Fig. 5: Consecutive asymmetric divisions in terms of cell volume lead to a disproportionately large size of the excretory cell, ABplpappaap.

A The “H”-shaped excretory cell labeled by GFP (left) or its merge with differential interference contrast microscopy (DIC) (right) in an adult. B Top: quantification of volume changes over embryogenesis for the excretory cell and all the progeny of its great-grandmother, ABplpapp. The graph shows the average cell volumes (line) and their standard deviations (shaded area) for the excretory cell and its progenitors from eight wild-type embryos in red, and for their sister cells in green. Bottom: quantification of volume change over embryogenesis for all cells derived from AB (blue) and E (gray) with that for the excretory cell and its progenitors (red, same data as in upper row).

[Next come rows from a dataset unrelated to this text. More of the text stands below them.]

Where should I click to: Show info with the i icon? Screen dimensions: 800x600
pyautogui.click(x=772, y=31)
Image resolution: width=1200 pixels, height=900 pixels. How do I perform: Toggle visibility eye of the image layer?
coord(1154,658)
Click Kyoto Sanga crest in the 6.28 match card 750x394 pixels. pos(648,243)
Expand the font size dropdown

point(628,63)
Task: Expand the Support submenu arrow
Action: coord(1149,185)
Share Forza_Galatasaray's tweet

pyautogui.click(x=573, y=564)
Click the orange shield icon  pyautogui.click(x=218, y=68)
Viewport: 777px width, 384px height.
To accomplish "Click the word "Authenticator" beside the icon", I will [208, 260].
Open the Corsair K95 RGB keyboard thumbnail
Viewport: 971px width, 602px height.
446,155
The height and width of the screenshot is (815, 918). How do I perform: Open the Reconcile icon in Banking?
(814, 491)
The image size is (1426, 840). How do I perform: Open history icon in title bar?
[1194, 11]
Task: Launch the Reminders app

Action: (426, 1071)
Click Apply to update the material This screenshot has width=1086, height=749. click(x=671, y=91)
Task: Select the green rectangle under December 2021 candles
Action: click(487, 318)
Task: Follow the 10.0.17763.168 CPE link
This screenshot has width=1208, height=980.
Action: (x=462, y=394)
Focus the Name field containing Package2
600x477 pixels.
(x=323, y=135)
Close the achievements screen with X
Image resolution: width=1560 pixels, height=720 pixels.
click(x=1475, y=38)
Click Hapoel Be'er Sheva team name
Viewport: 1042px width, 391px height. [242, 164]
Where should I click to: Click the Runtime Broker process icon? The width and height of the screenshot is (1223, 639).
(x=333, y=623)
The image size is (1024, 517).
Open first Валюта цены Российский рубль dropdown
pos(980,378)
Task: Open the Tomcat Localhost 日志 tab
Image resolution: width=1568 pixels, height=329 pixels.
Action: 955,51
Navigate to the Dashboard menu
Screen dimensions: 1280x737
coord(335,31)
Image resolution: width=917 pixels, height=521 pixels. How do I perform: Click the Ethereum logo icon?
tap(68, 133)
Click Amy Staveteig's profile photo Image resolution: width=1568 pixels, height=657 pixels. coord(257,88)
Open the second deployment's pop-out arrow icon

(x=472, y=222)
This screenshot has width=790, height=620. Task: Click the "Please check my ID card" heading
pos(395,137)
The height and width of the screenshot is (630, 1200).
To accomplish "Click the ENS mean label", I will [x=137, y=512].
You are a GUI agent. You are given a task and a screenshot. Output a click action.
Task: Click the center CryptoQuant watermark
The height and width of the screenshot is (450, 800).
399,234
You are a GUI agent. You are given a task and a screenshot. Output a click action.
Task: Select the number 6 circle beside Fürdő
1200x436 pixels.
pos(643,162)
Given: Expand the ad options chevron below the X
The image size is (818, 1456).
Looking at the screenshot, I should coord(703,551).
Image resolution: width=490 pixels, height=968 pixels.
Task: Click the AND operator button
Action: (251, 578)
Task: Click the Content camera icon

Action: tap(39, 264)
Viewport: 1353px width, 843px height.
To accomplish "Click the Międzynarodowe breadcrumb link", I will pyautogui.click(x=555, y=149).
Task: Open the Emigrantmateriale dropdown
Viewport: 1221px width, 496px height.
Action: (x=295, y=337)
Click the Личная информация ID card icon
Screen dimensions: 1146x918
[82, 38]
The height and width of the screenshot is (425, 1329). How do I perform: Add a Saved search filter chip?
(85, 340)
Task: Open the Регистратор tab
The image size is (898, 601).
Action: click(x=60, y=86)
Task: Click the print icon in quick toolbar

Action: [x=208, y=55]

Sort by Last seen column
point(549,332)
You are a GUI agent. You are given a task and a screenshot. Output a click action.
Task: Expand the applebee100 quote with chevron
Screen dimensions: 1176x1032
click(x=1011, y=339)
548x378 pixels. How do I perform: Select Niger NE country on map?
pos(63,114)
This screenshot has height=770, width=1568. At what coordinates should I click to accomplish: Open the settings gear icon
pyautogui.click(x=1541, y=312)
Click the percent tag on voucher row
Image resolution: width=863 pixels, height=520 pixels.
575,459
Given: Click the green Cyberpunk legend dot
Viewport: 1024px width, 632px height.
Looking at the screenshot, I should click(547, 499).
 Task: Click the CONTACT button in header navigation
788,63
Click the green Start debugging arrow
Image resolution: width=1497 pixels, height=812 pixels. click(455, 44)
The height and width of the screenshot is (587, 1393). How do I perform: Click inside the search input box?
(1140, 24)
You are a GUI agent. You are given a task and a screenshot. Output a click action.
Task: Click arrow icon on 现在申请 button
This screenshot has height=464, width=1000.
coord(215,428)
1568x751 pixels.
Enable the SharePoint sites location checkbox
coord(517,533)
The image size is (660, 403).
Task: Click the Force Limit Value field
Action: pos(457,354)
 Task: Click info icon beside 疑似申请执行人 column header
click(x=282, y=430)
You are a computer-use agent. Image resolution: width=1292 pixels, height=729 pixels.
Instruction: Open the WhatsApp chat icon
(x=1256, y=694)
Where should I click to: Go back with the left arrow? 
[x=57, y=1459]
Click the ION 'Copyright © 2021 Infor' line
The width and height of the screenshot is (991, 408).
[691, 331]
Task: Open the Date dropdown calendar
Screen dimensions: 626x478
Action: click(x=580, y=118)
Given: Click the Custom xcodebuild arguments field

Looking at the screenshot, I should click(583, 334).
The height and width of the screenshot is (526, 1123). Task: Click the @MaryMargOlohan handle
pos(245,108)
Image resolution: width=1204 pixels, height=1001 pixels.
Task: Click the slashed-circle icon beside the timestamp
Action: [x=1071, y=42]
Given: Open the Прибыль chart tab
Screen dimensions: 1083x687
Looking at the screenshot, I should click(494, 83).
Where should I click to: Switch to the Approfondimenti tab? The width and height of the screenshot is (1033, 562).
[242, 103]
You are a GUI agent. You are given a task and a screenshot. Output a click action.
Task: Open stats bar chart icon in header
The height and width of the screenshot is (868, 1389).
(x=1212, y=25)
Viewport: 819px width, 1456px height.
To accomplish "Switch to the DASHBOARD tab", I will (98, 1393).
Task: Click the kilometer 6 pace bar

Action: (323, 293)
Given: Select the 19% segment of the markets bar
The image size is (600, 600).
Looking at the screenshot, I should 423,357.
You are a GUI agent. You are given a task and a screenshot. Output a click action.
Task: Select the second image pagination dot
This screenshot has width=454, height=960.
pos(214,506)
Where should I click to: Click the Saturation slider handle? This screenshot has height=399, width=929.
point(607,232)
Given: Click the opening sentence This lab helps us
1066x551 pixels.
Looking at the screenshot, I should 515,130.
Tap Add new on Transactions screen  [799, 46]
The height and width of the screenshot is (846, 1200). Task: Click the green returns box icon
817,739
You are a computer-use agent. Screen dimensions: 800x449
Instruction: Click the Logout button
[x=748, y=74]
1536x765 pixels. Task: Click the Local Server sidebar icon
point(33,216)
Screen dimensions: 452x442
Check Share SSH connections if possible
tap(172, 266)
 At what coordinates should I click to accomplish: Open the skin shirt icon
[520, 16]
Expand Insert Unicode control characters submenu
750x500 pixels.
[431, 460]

The time of ABplpapp’s birth is used as the reference point (time zero). C Comparison of morphological changes between the excretory cell’s grandmother ABplpappa with Notch signaling (middle) and its sibling with substantially weaker or no effective Notch signaling (top), in a wild-type embryo, or the ABplpappa cell in a perturbed embryo with RNAi against lag-1 (bottom). Note the directional size asymmetry in the division of ABplpappa (middle) in contrast to its sister (top), and its perturbed state in embryos with RNAi against lag-1 (bottom). \({T}_{{{{\rm{C}}}}}\) denotes the last time point of cytokinesis. Source data are provided as a Source Data file.